Scientific classification
- Kingdom: Animalia
- Phylum: Chordata
- Class: Aves
- Order: Passeriformes
- Family: Pycnonotidae
- Genus: Arizelocichla
- Species: A. chlorigula
- Binomial name: Arizelocichla chlorigula (Reichenow, 1899)
- Synonyms: Andropadus chlorigula; Andropadus nigriceps chlorigula; Arizelocichla fusciceps chlorigula; Arizelocichla nigriceps chlorigula; Pycnonotus chlorigula; Pycnonotus nigriceps chlorigula; Pycnonotus tephrolaemus chlorigula; Xenocichla chlorigula;

= Yellow-throated mountain greenbul =

- Genus: Arizelocichla
- Species: chlorigula
- Authority: (Reichenow, 1899)
- Conservation status: LC
- Synonyms: Andropadus chlorigula, Andropadus nigriceps chlorigula, Arizelocichla fusciceps chlorigula, Arizelocichla nigriceps chlorigula, Pycnonotus chlorigula, Pycnonotus nigriceps chlorigula, Pycnonotus tephrolaemus chlorigula, Xenocichla chlorigula

Species of bird

The yellow-throated mountain greenbul (Arizelocichla chlorigula), also known as the yellow-throated greenbul, is a species of the bulbul family of passerine birds. It is native to the Eastern Arc Mountains of Tanzania.

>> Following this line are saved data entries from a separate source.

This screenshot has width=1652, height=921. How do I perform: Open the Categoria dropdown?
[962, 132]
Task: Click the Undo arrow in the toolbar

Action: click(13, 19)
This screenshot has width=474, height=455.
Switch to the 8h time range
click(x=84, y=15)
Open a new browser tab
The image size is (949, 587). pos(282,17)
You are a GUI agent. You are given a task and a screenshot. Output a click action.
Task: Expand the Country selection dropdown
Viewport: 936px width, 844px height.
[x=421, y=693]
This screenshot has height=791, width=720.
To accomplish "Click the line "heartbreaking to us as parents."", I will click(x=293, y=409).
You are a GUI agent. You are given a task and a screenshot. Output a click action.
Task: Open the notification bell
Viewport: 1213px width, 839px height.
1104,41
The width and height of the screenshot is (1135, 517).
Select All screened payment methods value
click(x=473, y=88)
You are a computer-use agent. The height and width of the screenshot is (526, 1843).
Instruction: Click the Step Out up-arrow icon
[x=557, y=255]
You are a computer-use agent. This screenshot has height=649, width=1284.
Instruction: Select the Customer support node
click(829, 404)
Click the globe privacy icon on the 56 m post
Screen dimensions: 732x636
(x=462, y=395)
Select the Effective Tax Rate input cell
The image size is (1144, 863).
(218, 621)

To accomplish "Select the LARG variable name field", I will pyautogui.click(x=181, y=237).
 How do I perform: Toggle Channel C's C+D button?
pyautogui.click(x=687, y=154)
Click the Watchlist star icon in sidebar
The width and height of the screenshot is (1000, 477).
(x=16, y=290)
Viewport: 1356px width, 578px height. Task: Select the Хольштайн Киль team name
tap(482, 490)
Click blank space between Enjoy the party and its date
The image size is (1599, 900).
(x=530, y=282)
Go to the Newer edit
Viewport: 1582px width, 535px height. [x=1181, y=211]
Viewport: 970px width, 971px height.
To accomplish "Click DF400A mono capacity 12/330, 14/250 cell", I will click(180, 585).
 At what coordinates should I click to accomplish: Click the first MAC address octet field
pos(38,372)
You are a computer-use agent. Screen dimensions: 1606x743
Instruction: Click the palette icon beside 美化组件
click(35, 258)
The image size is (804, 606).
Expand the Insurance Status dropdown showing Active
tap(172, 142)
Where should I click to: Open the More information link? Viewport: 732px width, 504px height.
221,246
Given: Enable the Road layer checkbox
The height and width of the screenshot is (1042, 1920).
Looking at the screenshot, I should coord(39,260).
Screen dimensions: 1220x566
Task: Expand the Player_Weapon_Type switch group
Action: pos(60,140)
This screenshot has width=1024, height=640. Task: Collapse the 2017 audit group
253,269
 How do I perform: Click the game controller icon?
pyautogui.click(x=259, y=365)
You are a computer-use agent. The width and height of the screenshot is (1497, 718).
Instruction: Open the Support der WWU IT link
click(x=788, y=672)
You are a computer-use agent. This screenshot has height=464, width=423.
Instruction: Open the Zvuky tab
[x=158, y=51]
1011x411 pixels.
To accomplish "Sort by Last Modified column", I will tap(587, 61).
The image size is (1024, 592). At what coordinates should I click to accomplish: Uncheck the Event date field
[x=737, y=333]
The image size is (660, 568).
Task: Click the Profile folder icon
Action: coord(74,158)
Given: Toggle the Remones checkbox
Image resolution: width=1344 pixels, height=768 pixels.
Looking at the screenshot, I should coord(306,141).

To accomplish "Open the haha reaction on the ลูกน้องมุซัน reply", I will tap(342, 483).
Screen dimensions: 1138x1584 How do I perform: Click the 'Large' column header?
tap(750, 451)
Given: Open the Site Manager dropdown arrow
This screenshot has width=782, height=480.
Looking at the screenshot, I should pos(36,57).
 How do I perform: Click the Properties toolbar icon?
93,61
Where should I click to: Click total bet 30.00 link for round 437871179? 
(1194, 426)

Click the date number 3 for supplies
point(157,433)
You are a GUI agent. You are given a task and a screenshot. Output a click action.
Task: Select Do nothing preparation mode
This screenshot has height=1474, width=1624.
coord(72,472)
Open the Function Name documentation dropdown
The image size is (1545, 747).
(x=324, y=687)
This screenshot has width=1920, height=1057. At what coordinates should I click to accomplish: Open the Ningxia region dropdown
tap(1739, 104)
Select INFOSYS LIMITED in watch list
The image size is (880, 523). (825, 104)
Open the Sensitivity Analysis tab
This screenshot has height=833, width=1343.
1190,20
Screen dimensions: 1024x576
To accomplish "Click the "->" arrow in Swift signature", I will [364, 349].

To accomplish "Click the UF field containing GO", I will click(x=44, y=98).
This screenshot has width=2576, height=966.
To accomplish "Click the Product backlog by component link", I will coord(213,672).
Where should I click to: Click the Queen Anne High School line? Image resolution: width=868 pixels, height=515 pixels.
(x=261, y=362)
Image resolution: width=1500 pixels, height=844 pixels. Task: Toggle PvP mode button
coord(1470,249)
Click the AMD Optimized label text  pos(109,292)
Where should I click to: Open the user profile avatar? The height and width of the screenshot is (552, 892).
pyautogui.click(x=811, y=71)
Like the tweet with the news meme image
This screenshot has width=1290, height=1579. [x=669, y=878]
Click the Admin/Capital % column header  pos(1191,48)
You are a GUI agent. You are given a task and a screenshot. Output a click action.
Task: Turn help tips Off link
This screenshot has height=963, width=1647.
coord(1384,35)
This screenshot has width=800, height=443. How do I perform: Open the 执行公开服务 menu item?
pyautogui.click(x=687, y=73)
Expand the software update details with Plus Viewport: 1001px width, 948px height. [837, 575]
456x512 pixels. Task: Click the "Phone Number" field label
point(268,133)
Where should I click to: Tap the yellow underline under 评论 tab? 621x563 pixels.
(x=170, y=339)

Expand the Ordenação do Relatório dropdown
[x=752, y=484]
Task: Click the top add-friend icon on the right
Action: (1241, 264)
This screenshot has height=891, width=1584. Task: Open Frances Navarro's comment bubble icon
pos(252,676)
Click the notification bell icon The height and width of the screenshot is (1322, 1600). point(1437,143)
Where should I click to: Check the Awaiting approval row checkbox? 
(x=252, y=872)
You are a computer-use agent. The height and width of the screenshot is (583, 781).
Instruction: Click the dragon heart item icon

==Taxonomy and systematics==
The yellow-throated mountain greenbul was originally described in the genus Xenocichla (a synonym for Bleda) and then classified in Andropadus. It was re-classified to the new genus Arizelocichla in 2010. Alternatively, some authorities classify the yellow-throated greenbul in the genus Pycnonotus. Some authorities have considered the yellow-throated mountain greenbul to be a subspecies of the black-headed mountain greenbul. Alternate names for the yellow-throated mountain greenbul include the green-throated greenbul, southern mountain greenbul and yellow-throated greenbul. The name 'yellow-throated greenbul' is also used as an alternate name for the yellow-throated leaflove and Falkenstein's greenbul, while the alternate name 'green-throated greenbul' is also used by the olive-headed greenbul. Some authorities consider the yellow-throated greenbul to be synonymous with the yellow-throated leaflove.